Jesus wasn’t dropped onto earth like a divine tourist. He left heaven, entered history the hard way, and showed up without anything. Born in Bethlehem sometime around 4 B.C.E., he didn’t arrive as a ruler. He arrived as a baby sleeping where animals ate. Not long after, King Herod lost his mind. According to Matthew, Herod ordered every boy under two in Bethlehem and nearby areas to be killed.
Joseph didn’t debate it. After being warned in a dream, he ran. Joseph took Mary and Jesus and fled to Egypt. Not for work. Not for opportunity. To survive.
By today’s definitions, that’s a refugee and an immigrant, right? The United Nations defines a refugee as someone forced to flee their country because of persecution, war, or violence. Merriam-Webster says a refugee is “one that flees.” Jesus qualifies as a refugee.

They stayed in Egypt until Herod died. Even then, home wasn’t safe. Herod’s son Archelaus ruled Judea, so Joseph settled the family in Nazareth of Galilee instead. Jesus grew up displaced. First a refugee. Then an internal migrant. His childhood map looks nothing like the tidy nativity scenes.
Matthew isn’t subtle about why this matters. He quotes Hosea: “Out of Egypt I called my son.” That line originally described Israel’s escape from slavery under Moses. Matthew applies it to Jesus.
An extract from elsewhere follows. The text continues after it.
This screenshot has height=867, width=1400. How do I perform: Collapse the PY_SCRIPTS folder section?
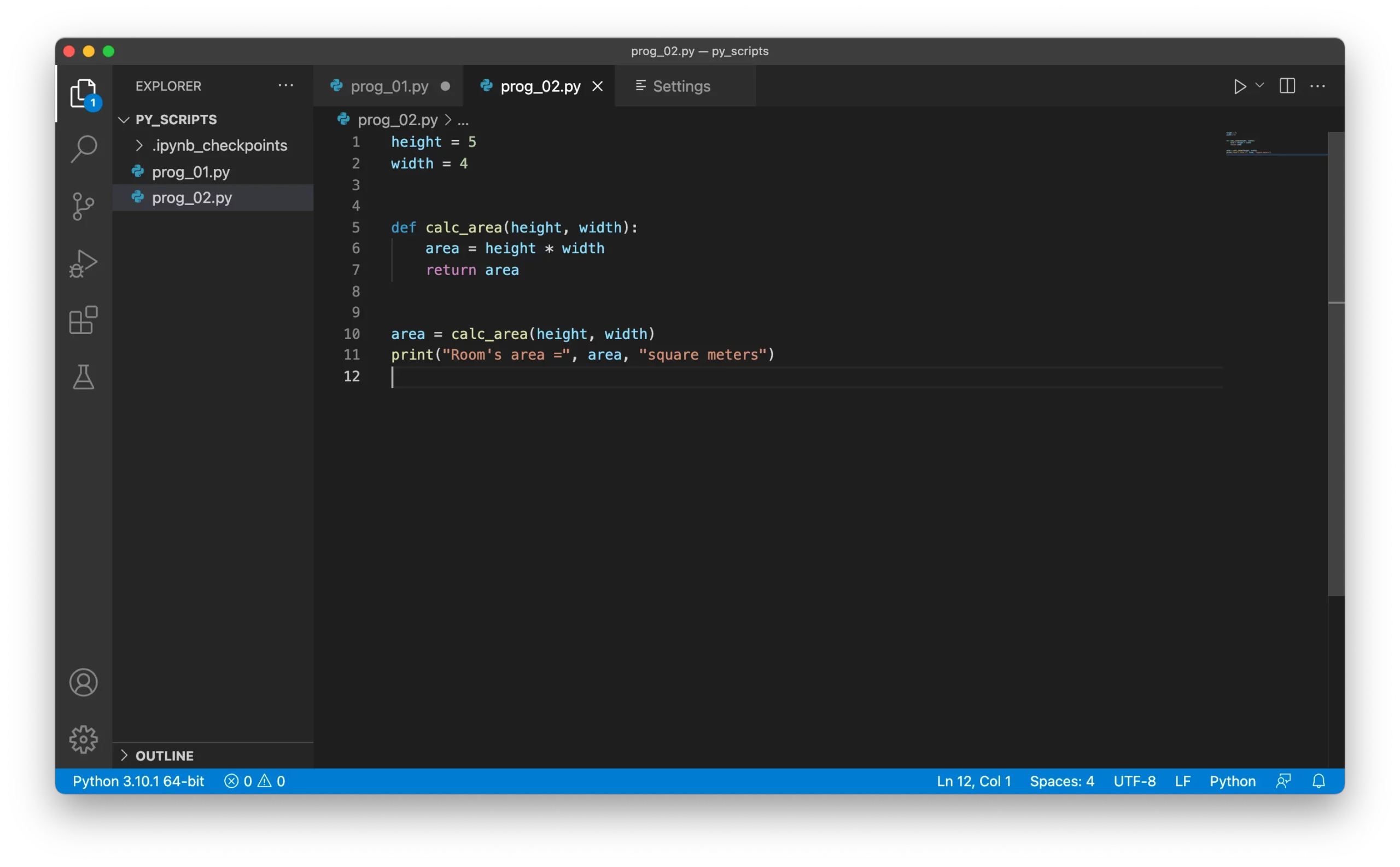coord(124,120)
Not because it sounds poetic, but because Jesus reenacts Israel’s story. Threatened ruler. Flight. Exile. Return. New beginning. Jesus isn’t just part of Israel’s history. He carries it in his bones.
He’s not alone. Scripture is crowded with people on the move. Abraham left home without a GPS. Moses fled Egypt as a wanted man. Rahab defected from Jericho and hid with Israel. Ruth crossed borders with nothing but loyalty and hope, surviving by picking up leftovers in Bethlehem’s fields. David ran from Saul and hid in caves and enemy territory. Hebrews sums it up bluntly: people “wandering about in deserts and mountains, and in dens and caves of the earth.”
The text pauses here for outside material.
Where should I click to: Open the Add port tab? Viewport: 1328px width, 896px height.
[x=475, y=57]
This doesn’t hand you a neat immigration policy. The Bible doesn’t tell governments how many people to admit or how to run border control. It does something more inconvenient. It trains your conscience.

You’re free to debate vetting systems and national limits. You’re not free to sneer at refugees or pretend they’re invisible. Scripture never does. God keeps siding with the displaced. Leviticus says, “Love them as yourself, for you were foreigners in Egypt.” Jesus goes further. “I was a stranger and you invited me in.”
Jesus later chose a life with “no place to lay his head.” That wasn’t accidental. He sent his followers out the same way, without supplies, relying on hospitality. Welcome them or don’t. That response revealed where a village stood.
Most of us aren’t refugees. That distance makes it easy to ignore the issue. Until you remember this. If you’re in Christ, his story is your story. His flight. His exile. His rejection. Hebrews puts it plainly. “So Jesus also suffered outside the gate.”
Yes, Jesus was a refugee and an immigrant. And he’s still found among the ones nobody wants.